═══ Verilen Metin

Doğum tarihi kesin olarak bilinmemekle birlikte hocası Rey Kadısı Muhammed b. Mukātil er-Razî'nin 248 (862) yılında vefat ettiğine dair bilgiden hareketle III. (IX.) yüzyılın ilk yarısının ortalarında dünyaya geldiği ve ömrünün bir asra yakın olduğu tahmin edilmektedir. Nitekim Ebü'l-Yüsr el-Pezdevî, Matürîdî'nin Eş'arî'den (d. 260/874) önce zuhur ettiğini kaydetmektedir (Uṣûlü'd-dîn, s. 70). Kureşî'nin, 268'de (881) vefat eden Semerkant Kadısı Muhammed b. Eslem el-Ezdî'nin akranı olduğunu belirtmiş olmasını ihtiyatla karşılamak gerekir (el-Cevahirü'l-muḍıyye, III, 92; krş. Nesefî, Tebṣıratü'l-edille, I, 358).

══════

### Görevler
a: Matürîdî'nin doğum tarihini ele alan metinde atıf yapılan eserlerin adlarını sıralayın.
b: Matürîdî'nin doğum tarihini ele alan metne göre Rey Kadısı Muhammed b. Mukātil er-Razî hangi yılda vefat etmiştir?
c: Matürîdî'nin doğum tarihini ele alan metni, son cümlesinden sonra gelecek kısımla devam ettirin.

═══ Veriler

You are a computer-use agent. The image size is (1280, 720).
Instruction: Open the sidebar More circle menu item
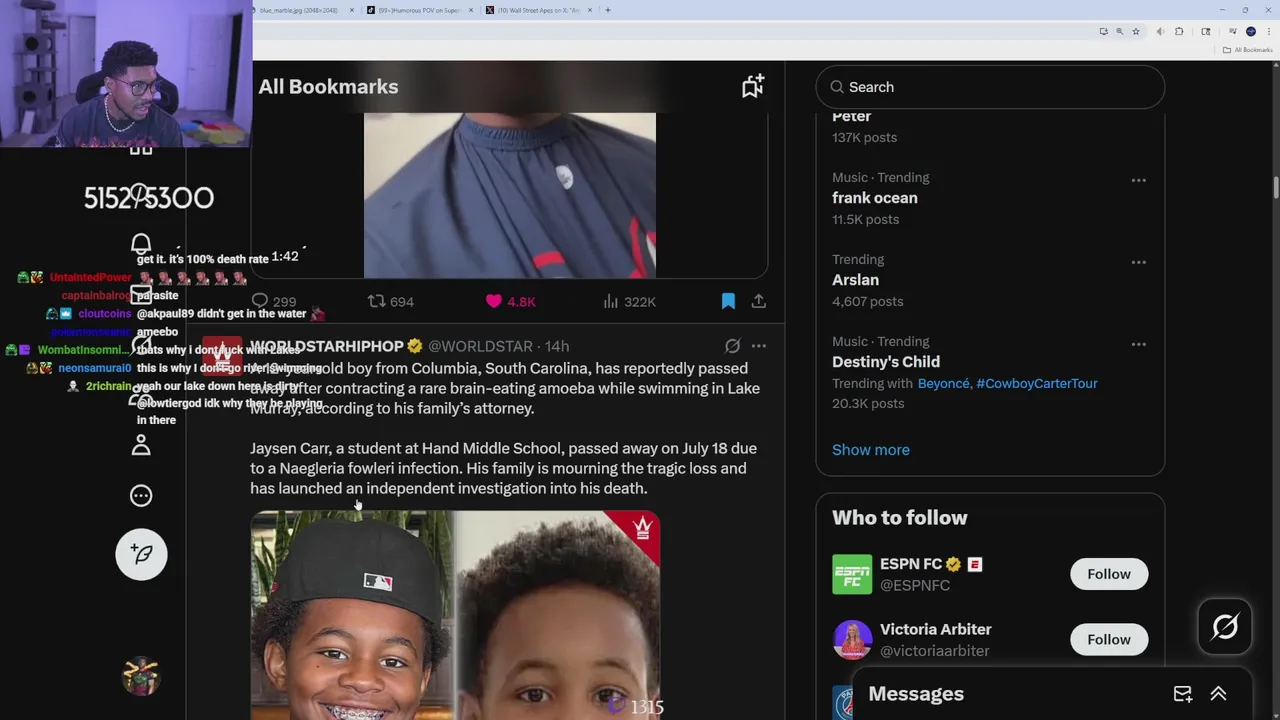tap(141, 495)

══════

### Görevlerin Cevapları
a: Uṣûlü'd-dîn, el-Cevahirü'l-muḍıyye, Tebṣıratü'l-edille

b: 248 (862) yılında vefat etmiştir.

c:
ENSARÎ NİSBESİYLE ANILMASI
Matürîdî'nin Beyazîzade Ahmed Efendi ve Zebîdî gibi geç dönem alimleri tarafından Ensarî nisbesiyle anılmasına ve Kitabü't-Tevḥîd'in tek yazma nüshasının sayfa kenarında (vr. 1b) bilinmeyen biri tarafından kaydedilen nota istinaden günümüzde yazılmış bazı eserlerde soyunun Ebû Eyyûb el-Ensarî'ye uzandığı yolunda ileri sürülen iddia isabetli görünmemektedir. Zira bu iddianın mesnedi bulunmadığı gibi Zebîdî, bu nisbenin sahih olması durumunda tıpkı künyesinin çağrıştırdığı gibi dini desteklemede açtığı çığırdan dolayı verilmiş olacağını söyler ve bu nisbe ile onun soyu arasında bir ilişki kurmaz (İtḥafü's-sade, II, 5).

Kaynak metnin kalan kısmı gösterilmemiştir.